現在は約19時。すっかり夜になってしまった現在でも、駅前の通りは店の照明で昼のように明るい。
ていうか眩しい。眩しすぎる。
明らかに元いた時代の電気より明るい。目を潰しにかかって来てないかこれ?
「大丈夫か青柳。純人間にはこの明かりは毒だろう」
「えぇ、正直眩しすぎて目が潰れてしまいそうです……」
「よ、良ければ目を伏せていろ。私がお前の手を引いてやるぞ」
その言葉と共に、不意に目の前へ手が差し出された。なんとも情けない話だが、今回は先輩に助けてもらおうと思った。

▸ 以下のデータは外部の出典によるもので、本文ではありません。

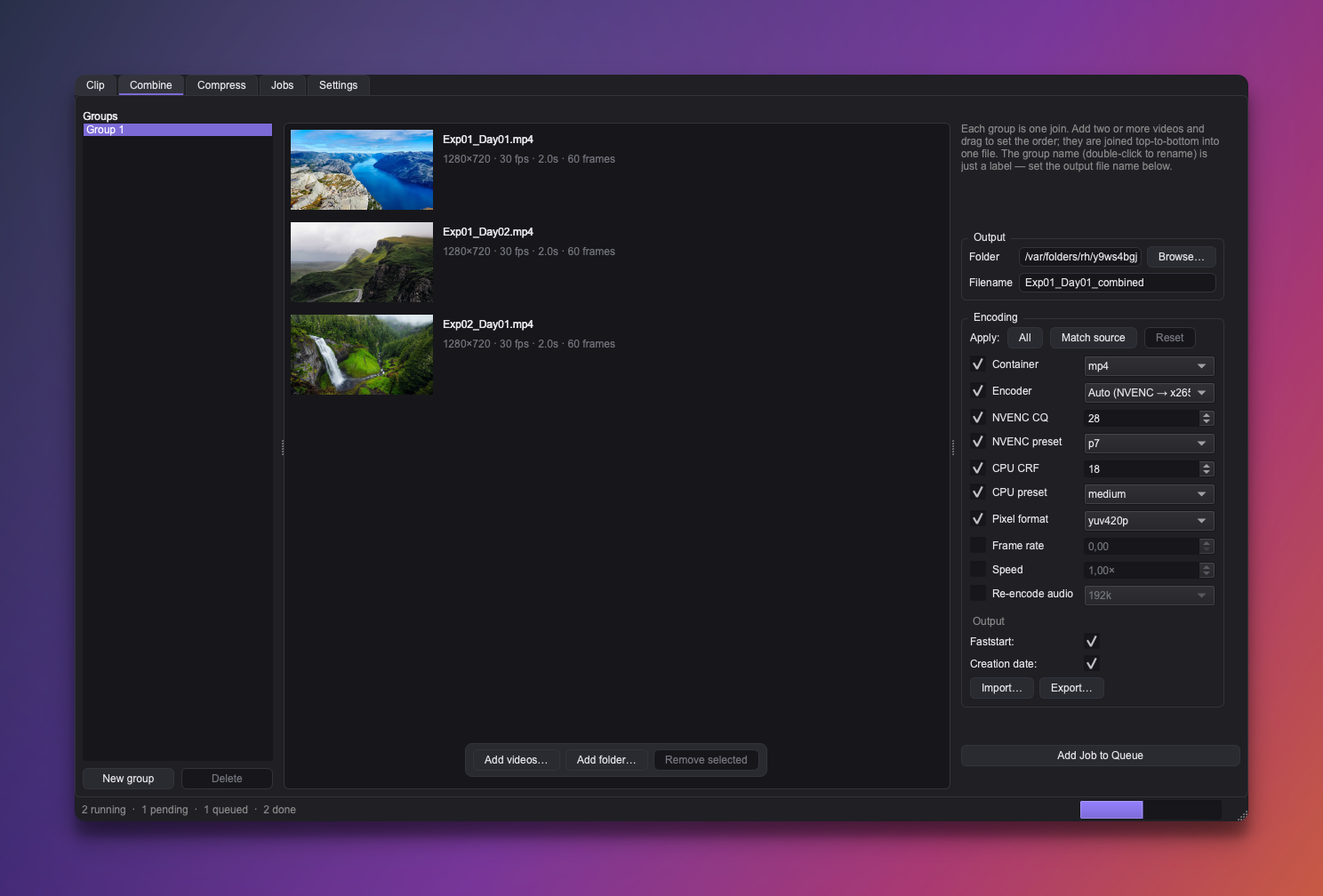Click the Match source button
Screen dimensions: 1323x896
1093,338
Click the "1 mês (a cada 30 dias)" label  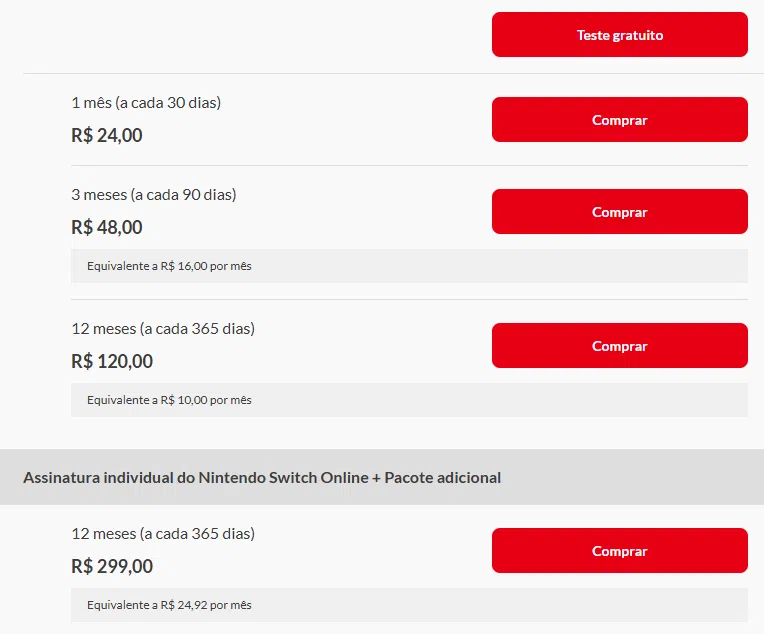[x=146, y=103]
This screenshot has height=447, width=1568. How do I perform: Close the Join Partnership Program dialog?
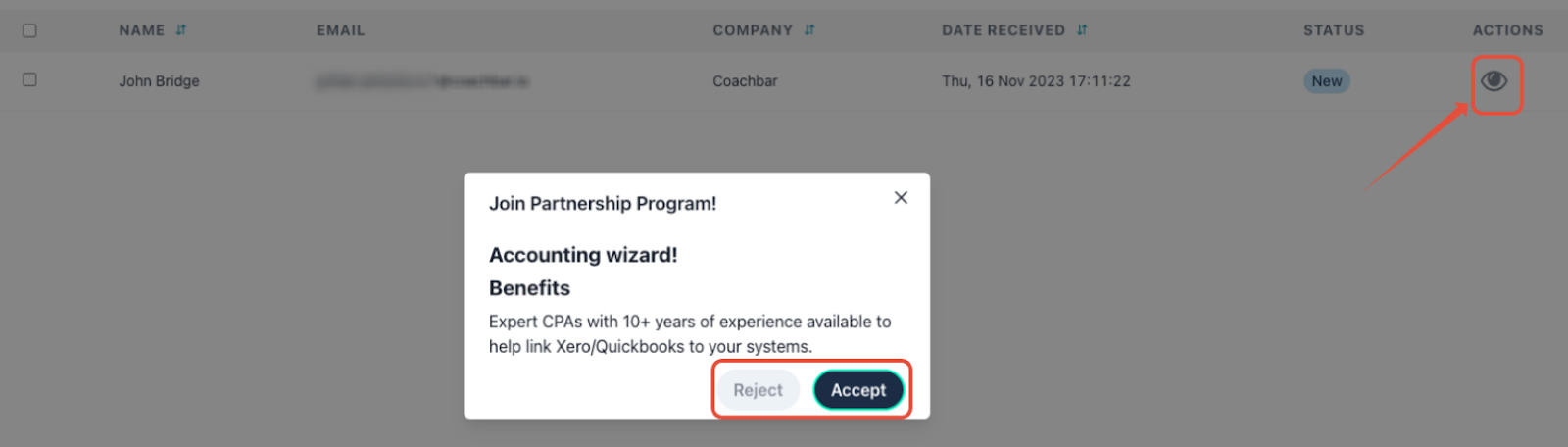pyautogui.click(x=901, y=198)
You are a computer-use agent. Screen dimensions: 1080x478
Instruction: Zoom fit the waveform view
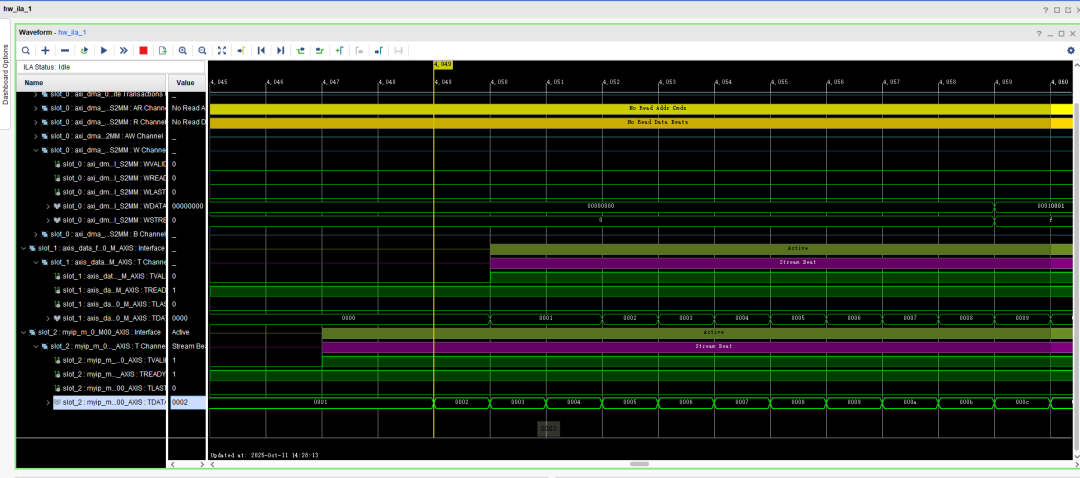coord(222,50)
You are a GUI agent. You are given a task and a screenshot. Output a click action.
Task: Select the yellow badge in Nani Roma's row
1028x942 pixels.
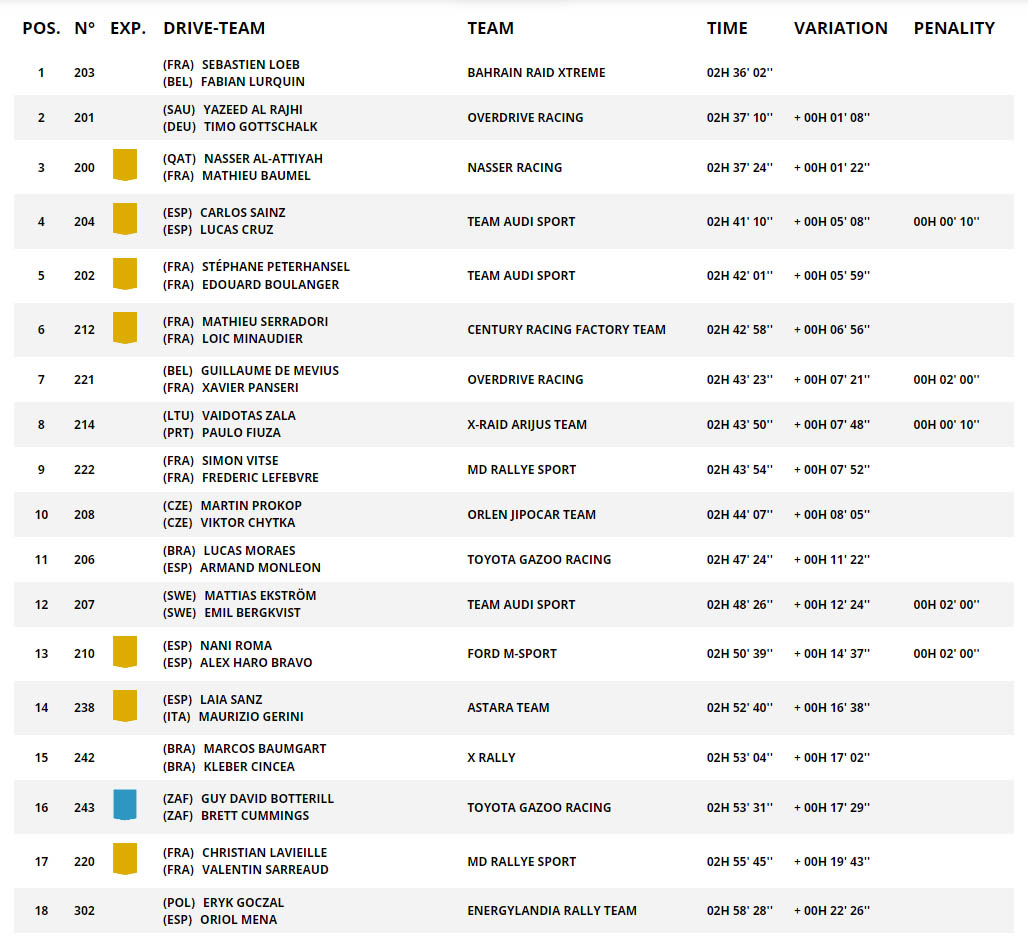[x=124, y=652]
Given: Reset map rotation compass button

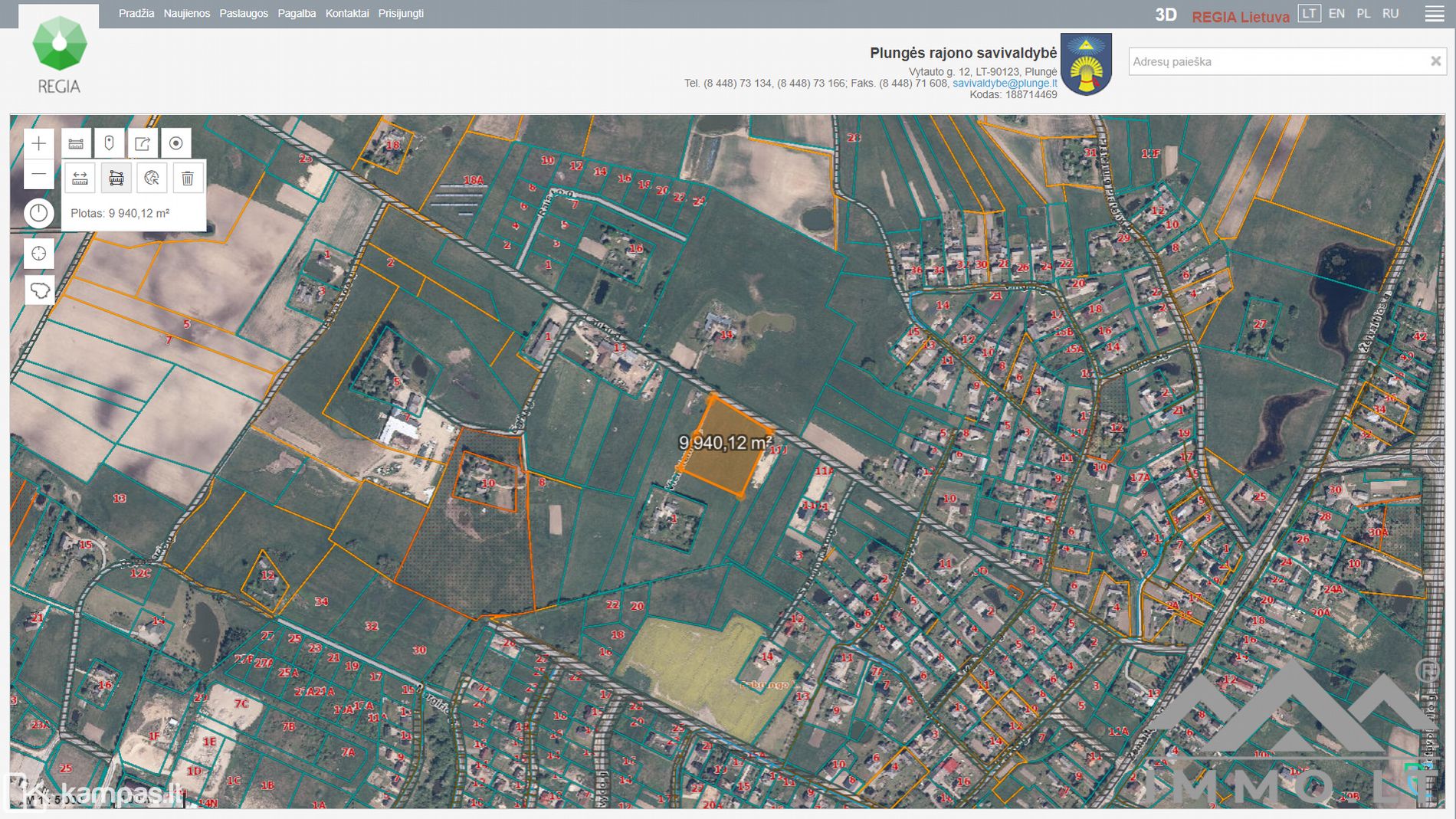Looking at the screenshot, I should click(39, 213).
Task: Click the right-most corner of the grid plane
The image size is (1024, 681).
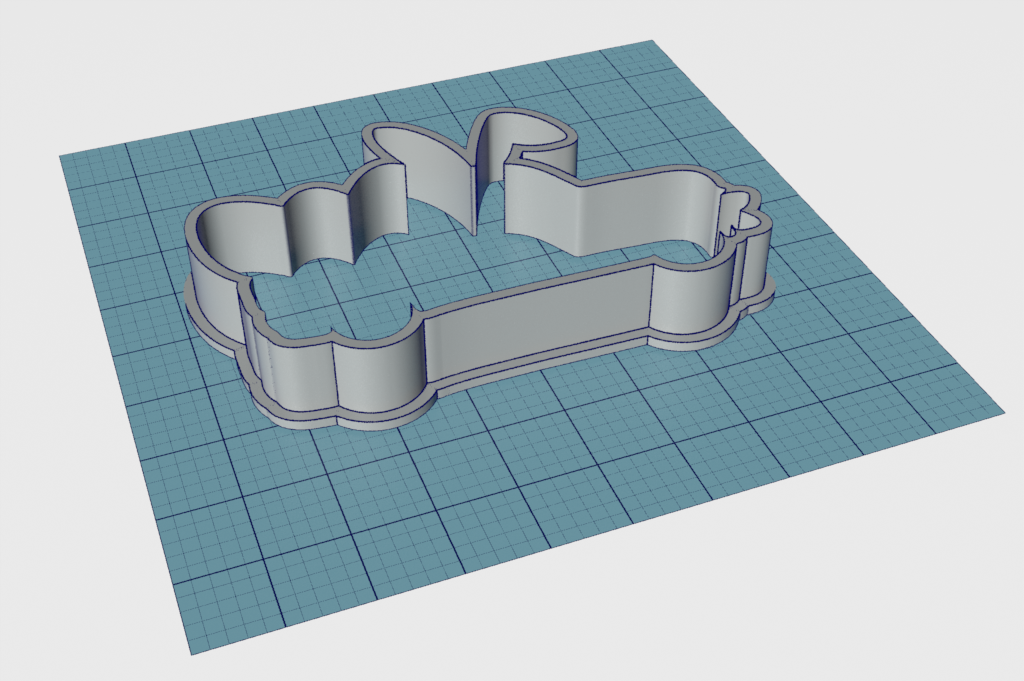Action: 1001,409
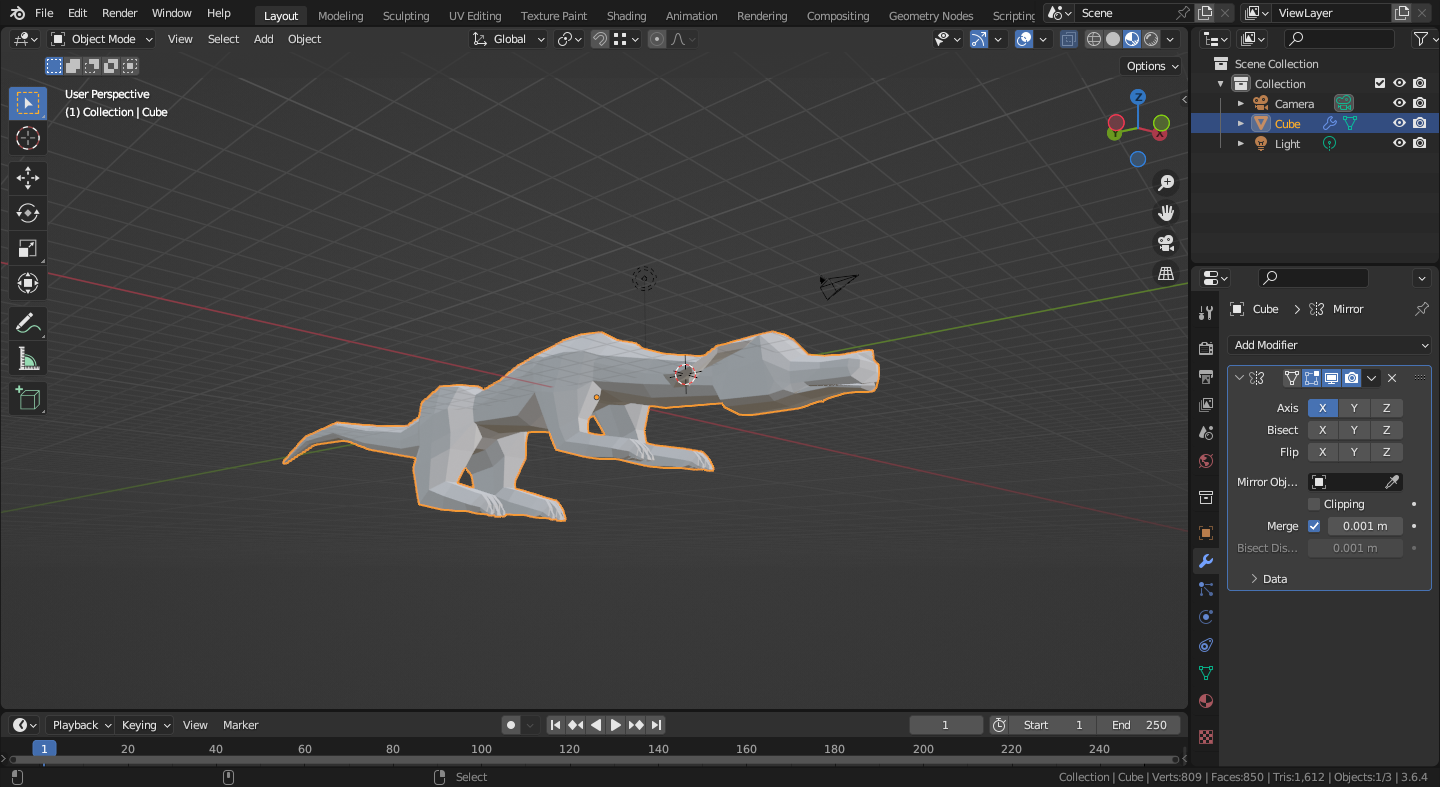Select the 3D Cursor tool
The image size is (1440, 787).
click(x=28, y=138)
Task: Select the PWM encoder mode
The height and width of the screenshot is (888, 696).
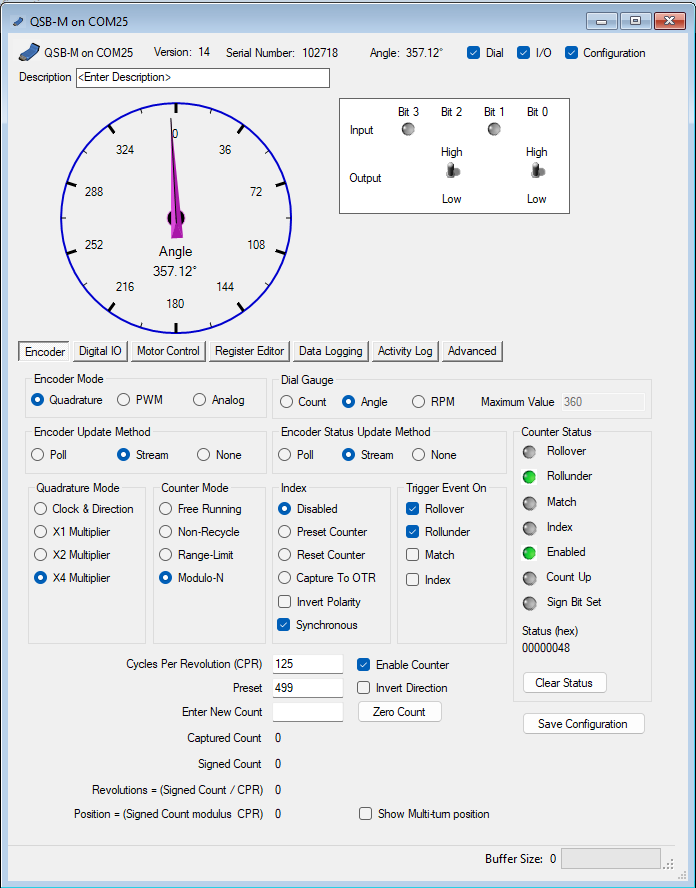Action: click(x=124, y=400)
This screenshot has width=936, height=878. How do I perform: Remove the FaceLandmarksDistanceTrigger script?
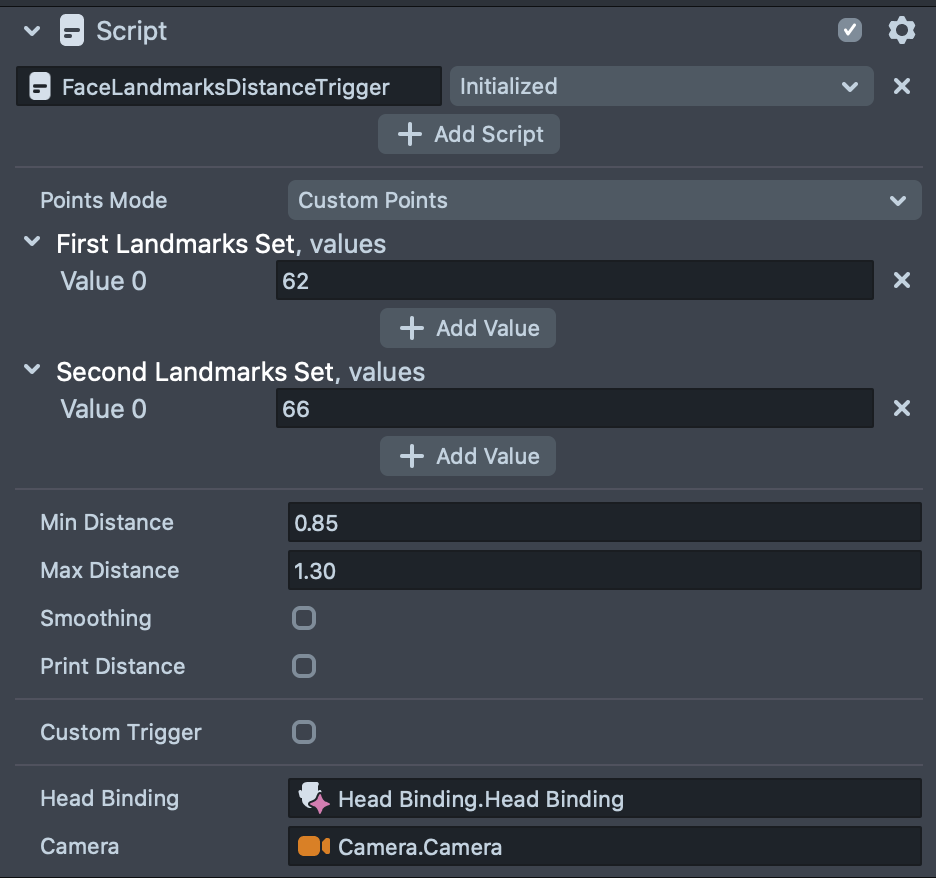901,87
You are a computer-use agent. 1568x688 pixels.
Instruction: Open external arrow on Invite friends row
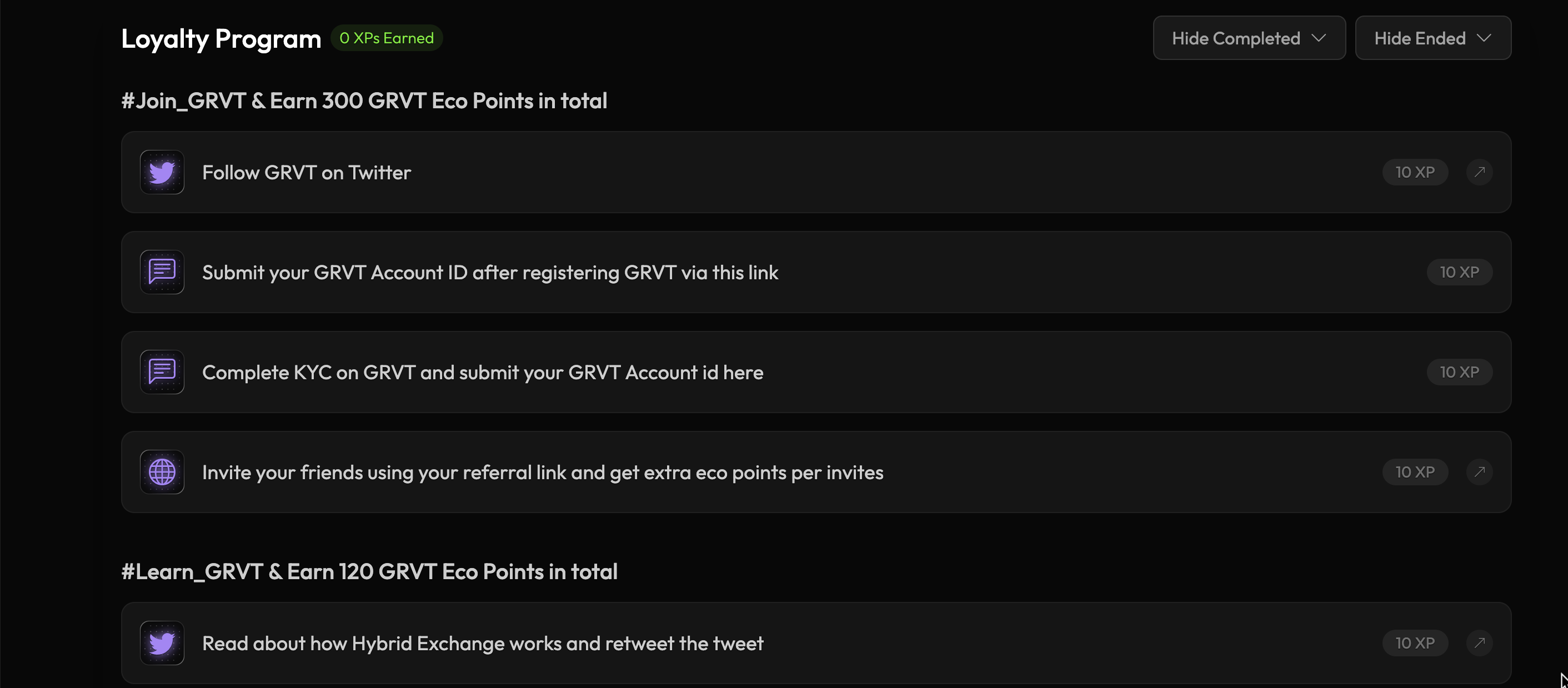(x=1479, y=472)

先輩なら辺りの光は問題ないが、俺にとってこの光は危なすぎる。
欲をエサにして生きるモンスター……ミミックだったか。その魔物が無限に持つ宝石が照明に入っている。客寄せに使えるらしい。
モンスターの血が入った獣人なら、その誘惑に耐えることも出来る。だがひ弱な純人間が見たら滅茶苦茶危ない。
何回か見て慣れた今ならまだ大丈夫だが、初めて見た時は欲望を出すとか云々以前に、その強烈な刺激にやられて廃人になりかけた。基本的にモンスターたちの力はモンスターを相手にした強度であるために、純人間には強すぎるのだ。
だから俺が夜の街を歩くときには、別の獣人に連れて行ってもらうか特殊加工されたサングラスをつける必要がある。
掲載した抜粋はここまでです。